The two most important components on the accessDTV card are:
- The digital tuner
- The MPEG-2 decoding system
By connecting a standard UHF/VHF antenna to the accessDTV card, you can tune in any of the 69 DTV channels. (In a typical city, there will be from three to 10 DTV channels on the air.) The tuner pulls the 19.39-Mbps data stream off the channel you choose.
The MPEG-2 decoder circuit decodes this data stream and separates any sub-channels so that you can view them. This is the most important part of the card because it offloads all of the MPEG-2 decoding from your CPU.

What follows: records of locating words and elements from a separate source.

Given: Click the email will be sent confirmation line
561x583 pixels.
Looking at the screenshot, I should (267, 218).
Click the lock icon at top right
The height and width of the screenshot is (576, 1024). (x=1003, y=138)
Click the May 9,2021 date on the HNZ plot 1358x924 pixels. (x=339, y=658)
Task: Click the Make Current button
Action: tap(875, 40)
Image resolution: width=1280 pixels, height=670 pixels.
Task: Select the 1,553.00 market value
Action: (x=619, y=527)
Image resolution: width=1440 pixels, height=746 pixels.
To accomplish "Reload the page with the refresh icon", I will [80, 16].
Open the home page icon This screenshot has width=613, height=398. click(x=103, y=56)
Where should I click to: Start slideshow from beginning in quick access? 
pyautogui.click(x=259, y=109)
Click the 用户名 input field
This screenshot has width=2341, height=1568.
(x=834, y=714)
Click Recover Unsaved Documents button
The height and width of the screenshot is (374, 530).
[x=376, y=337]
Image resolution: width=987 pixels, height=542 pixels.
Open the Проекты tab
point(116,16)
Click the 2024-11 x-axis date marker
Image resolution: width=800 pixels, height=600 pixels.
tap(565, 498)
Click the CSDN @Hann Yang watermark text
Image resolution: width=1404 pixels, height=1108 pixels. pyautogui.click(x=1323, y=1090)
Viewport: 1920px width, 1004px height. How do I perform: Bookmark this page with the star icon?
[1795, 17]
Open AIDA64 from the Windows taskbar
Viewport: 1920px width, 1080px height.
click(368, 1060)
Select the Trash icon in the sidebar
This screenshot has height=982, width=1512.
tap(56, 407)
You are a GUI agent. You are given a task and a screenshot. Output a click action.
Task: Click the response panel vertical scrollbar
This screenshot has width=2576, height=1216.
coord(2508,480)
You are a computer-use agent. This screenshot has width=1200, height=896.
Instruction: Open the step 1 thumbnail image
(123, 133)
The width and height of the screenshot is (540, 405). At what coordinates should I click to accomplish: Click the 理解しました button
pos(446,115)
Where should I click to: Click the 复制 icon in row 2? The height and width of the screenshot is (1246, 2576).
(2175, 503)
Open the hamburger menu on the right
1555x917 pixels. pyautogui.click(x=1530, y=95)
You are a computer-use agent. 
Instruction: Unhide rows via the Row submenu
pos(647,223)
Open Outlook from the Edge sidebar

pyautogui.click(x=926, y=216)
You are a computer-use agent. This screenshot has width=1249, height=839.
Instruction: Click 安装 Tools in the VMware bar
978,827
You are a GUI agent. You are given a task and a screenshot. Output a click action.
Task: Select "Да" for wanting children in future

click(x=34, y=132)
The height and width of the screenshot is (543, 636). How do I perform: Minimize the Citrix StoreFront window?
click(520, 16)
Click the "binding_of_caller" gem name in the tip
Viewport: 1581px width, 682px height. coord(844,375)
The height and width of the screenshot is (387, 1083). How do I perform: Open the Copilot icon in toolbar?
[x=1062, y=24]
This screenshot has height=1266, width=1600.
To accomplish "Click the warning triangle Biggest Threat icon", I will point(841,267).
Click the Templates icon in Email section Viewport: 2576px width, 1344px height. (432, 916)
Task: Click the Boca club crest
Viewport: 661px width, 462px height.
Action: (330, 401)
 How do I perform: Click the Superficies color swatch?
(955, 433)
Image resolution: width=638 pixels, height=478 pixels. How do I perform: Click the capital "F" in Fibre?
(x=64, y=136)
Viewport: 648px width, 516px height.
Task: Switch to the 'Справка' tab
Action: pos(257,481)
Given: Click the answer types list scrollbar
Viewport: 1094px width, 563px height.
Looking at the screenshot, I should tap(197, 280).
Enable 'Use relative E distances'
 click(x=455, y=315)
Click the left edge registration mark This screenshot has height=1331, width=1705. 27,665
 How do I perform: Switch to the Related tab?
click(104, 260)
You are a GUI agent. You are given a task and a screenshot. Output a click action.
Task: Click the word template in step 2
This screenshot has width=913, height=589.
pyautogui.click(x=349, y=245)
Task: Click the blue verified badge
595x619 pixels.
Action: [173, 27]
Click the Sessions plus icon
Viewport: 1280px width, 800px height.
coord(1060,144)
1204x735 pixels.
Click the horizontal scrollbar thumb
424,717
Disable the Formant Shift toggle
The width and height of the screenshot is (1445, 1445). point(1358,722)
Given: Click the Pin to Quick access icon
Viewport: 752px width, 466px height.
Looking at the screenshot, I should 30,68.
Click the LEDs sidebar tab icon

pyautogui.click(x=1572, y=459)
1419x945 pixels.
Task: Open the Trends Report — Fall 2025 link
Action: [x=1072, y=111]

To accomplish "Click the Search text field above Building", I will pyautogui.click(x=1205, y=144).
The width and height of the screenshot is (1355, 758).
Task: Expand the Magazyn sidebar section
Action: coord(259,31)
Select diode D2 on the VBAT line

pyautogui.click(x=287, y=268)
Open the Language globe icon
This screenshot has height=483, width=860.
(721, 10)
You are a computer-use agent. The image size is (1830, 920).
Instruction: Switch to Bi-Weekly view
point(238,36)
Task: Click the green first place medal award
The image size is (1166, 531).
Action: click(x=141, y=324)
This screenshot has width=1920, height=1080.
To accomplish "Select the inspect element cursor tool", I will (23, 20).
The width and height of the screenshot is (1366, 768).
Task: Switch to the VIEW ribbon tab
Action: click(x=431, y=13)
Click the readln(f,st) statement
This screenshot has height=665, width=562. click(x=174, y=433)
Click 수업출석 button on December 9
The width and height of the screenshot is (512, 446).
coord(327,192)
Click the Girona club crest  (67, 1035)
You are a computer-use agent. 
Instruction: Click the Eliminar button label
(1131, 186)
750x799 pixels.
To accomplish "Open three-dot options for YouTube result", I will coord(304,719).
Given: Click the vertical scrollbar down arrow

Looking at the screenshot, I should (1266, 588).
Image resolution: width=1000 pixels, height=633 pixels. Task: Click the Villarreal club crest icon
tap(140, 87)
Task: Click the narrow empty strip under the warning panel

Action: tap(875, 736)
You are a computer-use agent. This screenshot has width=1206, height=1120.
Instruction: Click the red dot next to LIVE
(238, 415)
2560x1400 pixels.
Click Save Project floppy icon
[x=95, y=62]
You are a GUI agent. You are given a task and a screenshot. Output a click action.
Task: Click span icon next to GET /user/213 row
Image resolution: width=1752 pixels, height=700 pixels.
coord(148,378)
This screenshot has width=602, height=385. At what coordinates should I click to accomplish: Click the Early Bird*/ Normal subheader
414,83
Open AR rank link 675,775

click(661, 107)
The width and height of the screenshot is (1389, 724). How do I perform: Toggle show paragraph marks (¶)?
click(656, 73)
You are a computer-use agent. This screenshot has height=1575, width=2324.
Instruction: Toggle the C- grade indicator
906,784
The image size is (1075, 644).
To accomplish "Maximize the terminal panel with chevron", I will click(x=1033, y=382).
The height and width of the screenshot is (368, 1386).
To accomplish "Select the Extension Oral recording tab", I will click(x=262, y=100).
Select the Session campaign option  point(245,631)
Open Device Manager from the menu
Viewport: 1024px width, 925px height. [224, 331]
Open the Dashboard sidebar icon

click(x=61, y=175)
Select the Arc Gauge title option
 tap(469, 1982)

The 19.39-Mbps stream is so complex that it would totally consume a Pentium 4 processor running at 1.5 gigahertz (GHz). The accessDTV card contains a custom processor specifically tuned for MPEG-2 decoding. With the accessDTV card handling decompression, only about 5 percent of your computer's CPU power is spent displaying the digital image on the screen. From your computer monitor, you can watch a DTV broadcast in one window and do anything you want in other windows without even knowing that the card is running.
The card also contains a cable-ready and NTSC off-the-air-ready analog tuner. You can connect the coax from your cable system or a standard TV antenna and receive analog channels 2 through 83 as you would on any normal TV. You can also view these channels in a window on your computer screen.